VASTO. Auditorium del liceo artistico di Vasto. Immersi nel silenzio, gli alunni del Polo liceale e del Palizzi, scuola ospite, ascoltano, guardano, ricordano. Sul fondale scenico una enorme lavagna,...

VASTO. Auditorium del liceo artistico di Vasto. Immersi nel silenzio, gli alunni del Polo liceale e del Palizzi, scuola ospite, ascoltano, guardano, ricordano. Sul fondale scenico una enorme lavagna, un’attrice, una voce. La memoria di Liliana Segre prende vita sul palco, mentre l’attrice Serena Di Gregorio segna, disegna e scrive sulla lavagna dei nomi, delle facce, dei ricordi che appartengono alla senatrice. A dipanare la matassa della memoria di quest’ultima appunto, la sceneggiatura di un lungo, efficace, emozionante monologo ad opera del regista Antonio Tucci del Teatro del Krak di Ortona. Scena di Antonella Spelozzo, disegno luci di Tea Primiterra. Lo spettacolo ha raccolto i ricordi di Liliana Segre in una narrazione cruda, commovente, “come il fiume”, ripercorrendo la sua infanzia, il rapporto con suo padre Alberto, le persecuzioni razziali, il lager, la riconquista della libertà, la gioia ritrovata nel matrimonio e nei figli…e la sua volontà di rendersi testimone dell’ingiustizia subìta, della disumanità incontrata e della sua tenace sopravvivenza all’orrore provato.
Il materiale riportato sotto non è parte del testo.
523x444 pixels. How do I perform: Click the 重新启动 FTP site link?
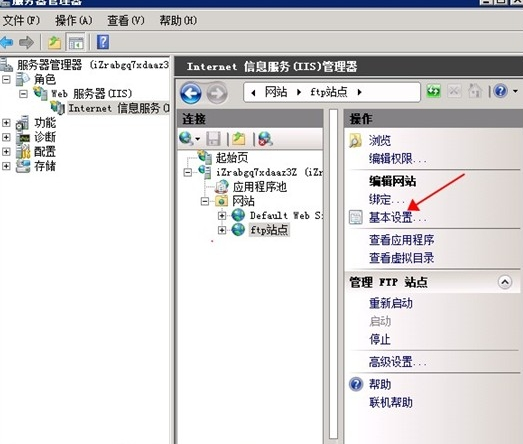(391, 303)
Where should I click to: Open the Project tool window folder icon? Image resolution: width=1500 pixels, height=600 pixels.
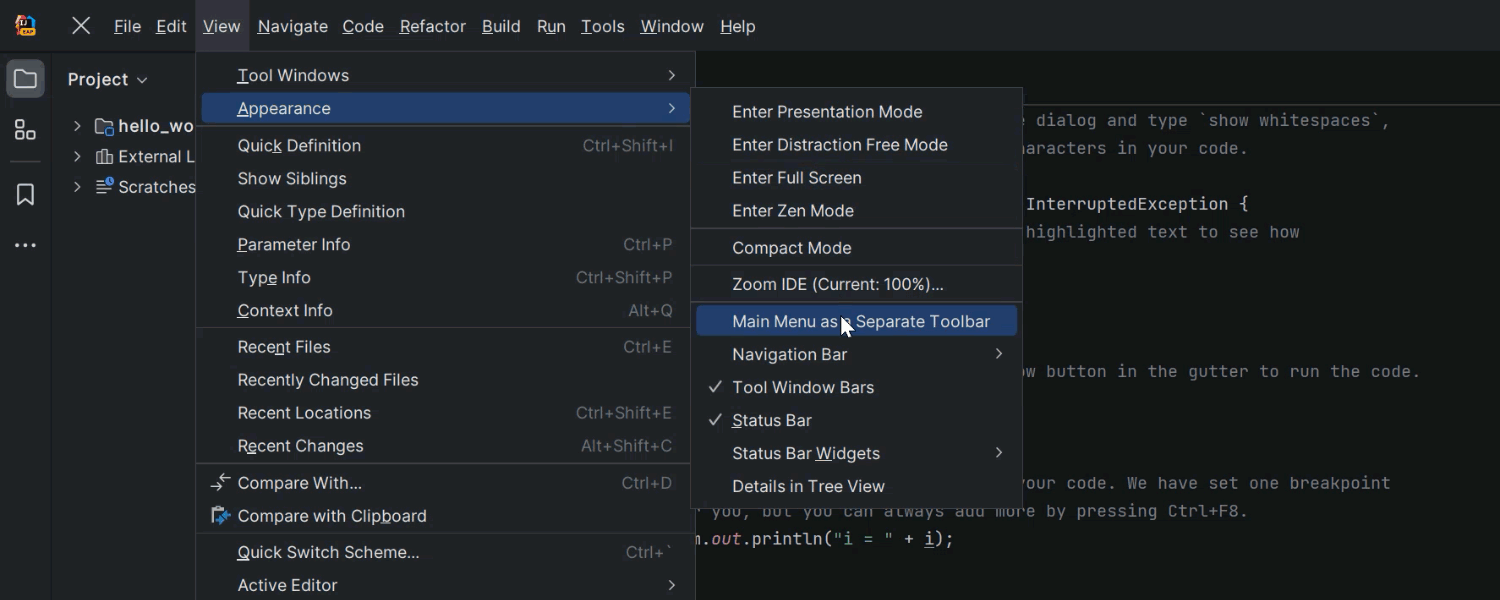click(25, 79)
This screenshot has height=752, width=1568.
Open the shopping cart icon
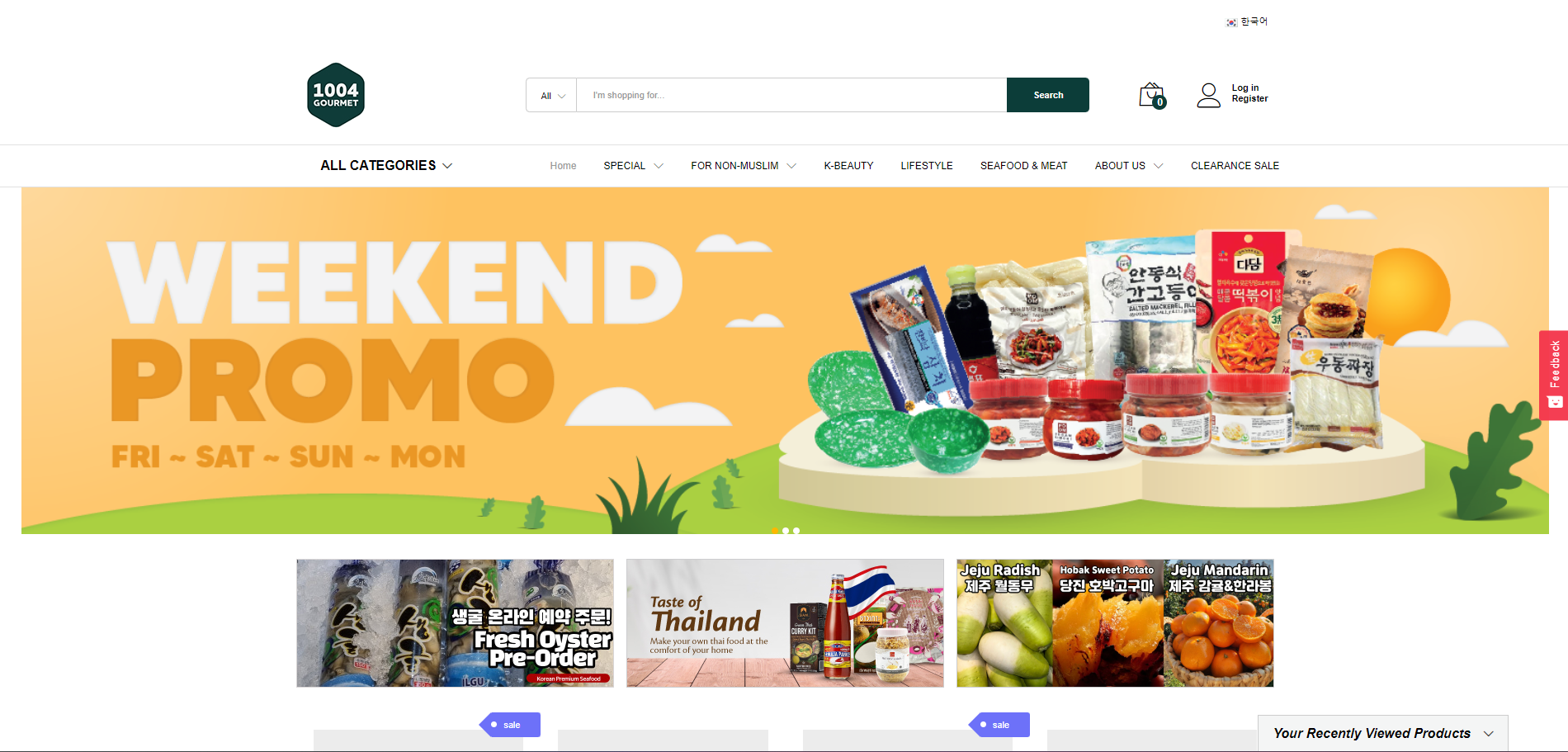click(1152, 95)
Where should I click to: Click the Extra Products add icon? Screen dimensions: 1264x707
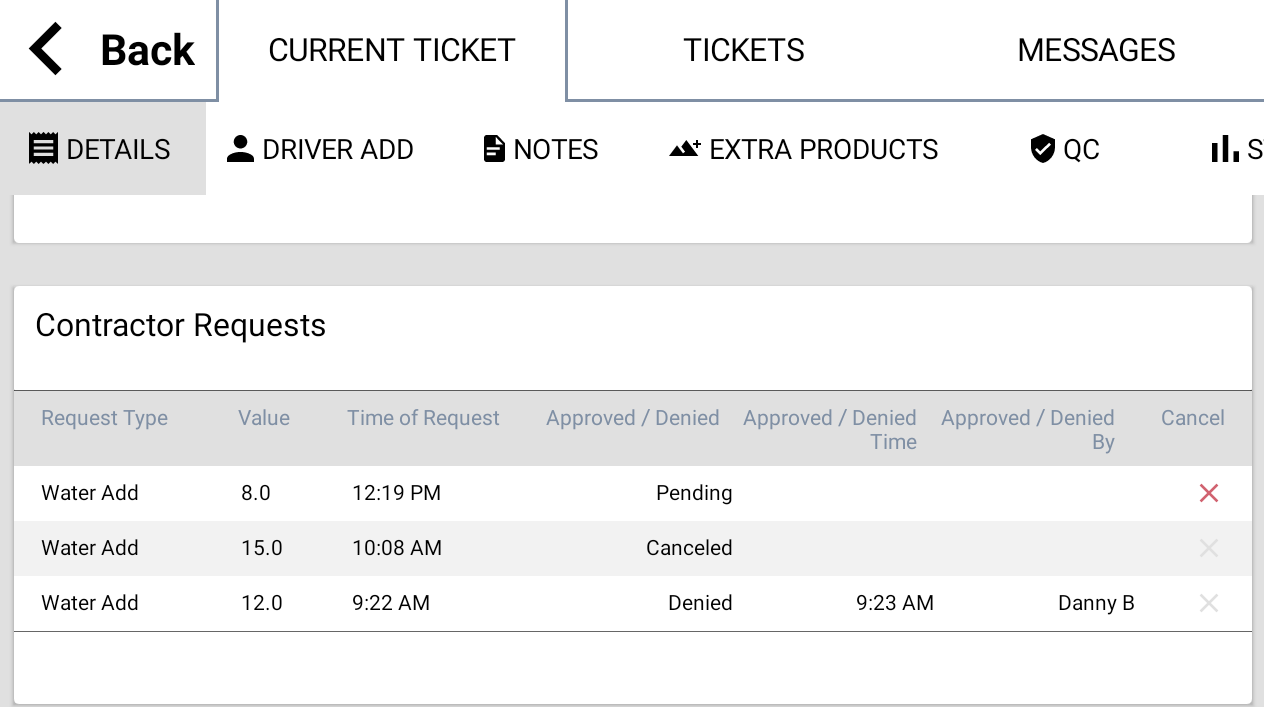[684, 147]
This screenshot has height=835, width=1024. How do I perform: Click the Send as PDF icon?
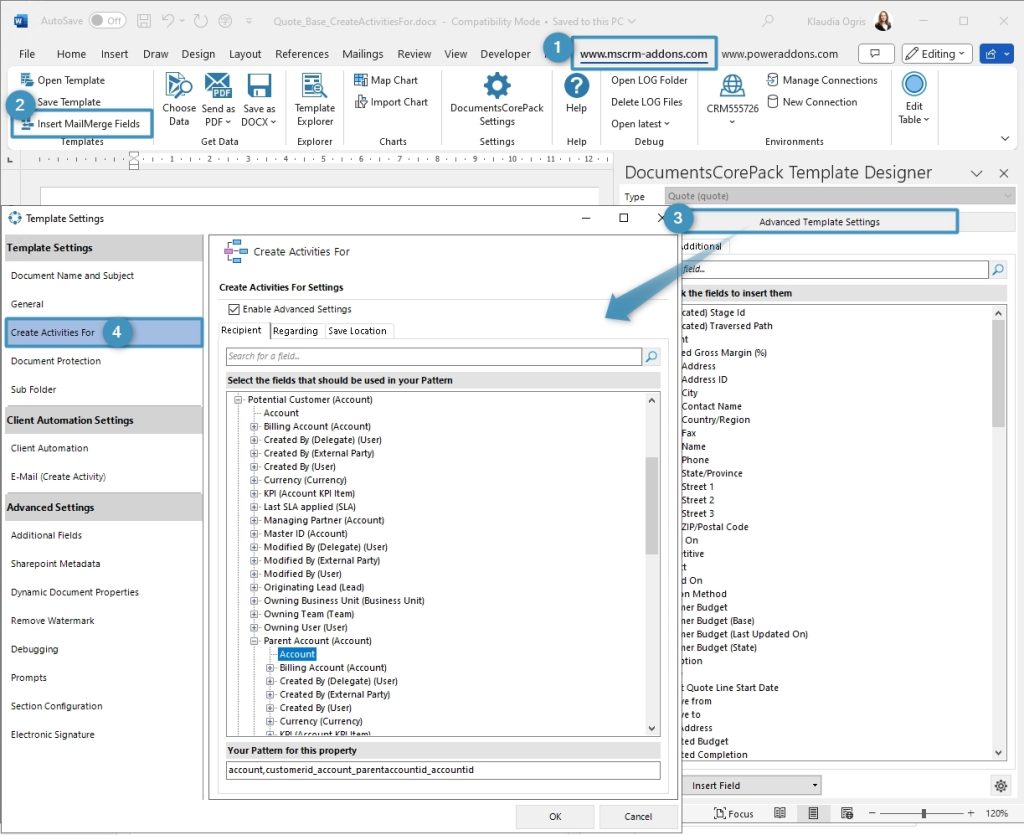[218, 86]
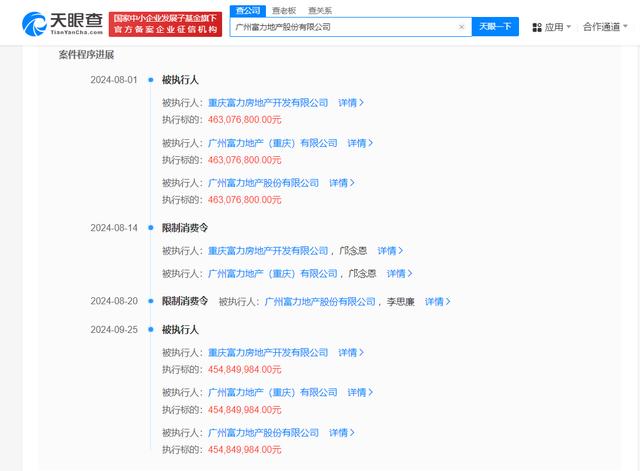This screenshot has width=640, height=471.
Task: Switch to the 查老板 tab
Action: [x=284, y=11]
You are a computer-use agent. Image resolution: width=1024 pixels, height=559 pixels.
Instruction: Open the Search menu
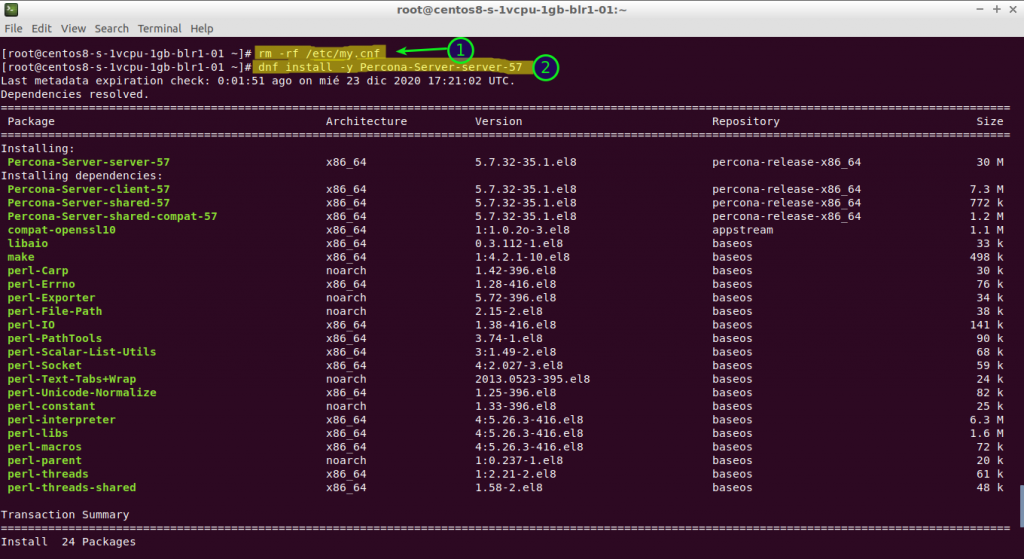click(x=111, y=29)
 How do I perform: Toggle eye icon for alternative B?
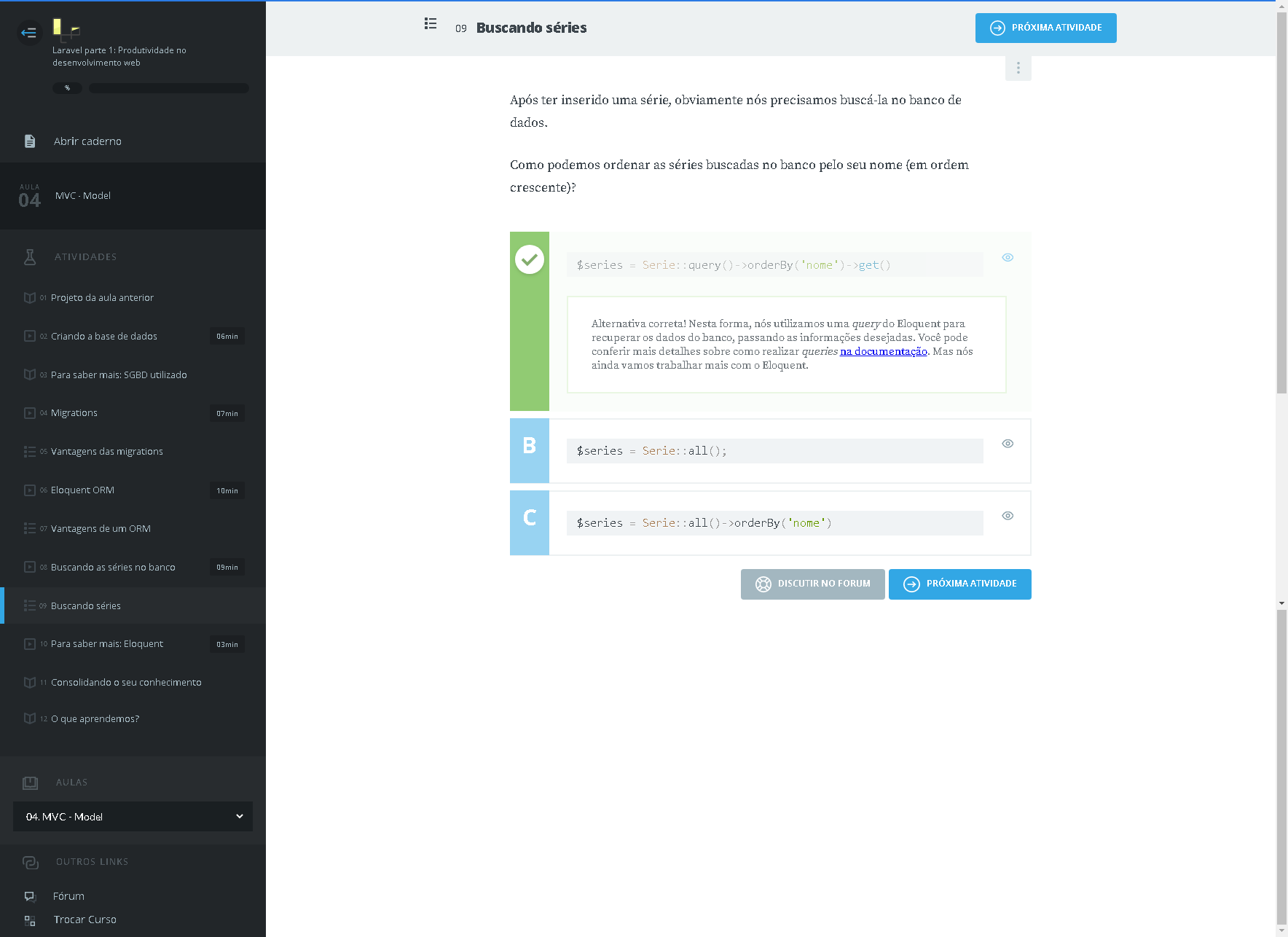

La preside del Polo liceale Pàntini Pudente, Anna Orsatti, ha ringraziato il regista e la compagnia per la rappresentazione, invitando gli alunni ad accogliere la testimonianza per fare memoria, affinché nulla di tutto ciò possa nuovamente accadere. Il regista Tucci, al termine dello spettacolo, si è trattenuto con i ragazzi rispondendo ad alcune domande e parlando dei suoi contatti con Liliana Segre.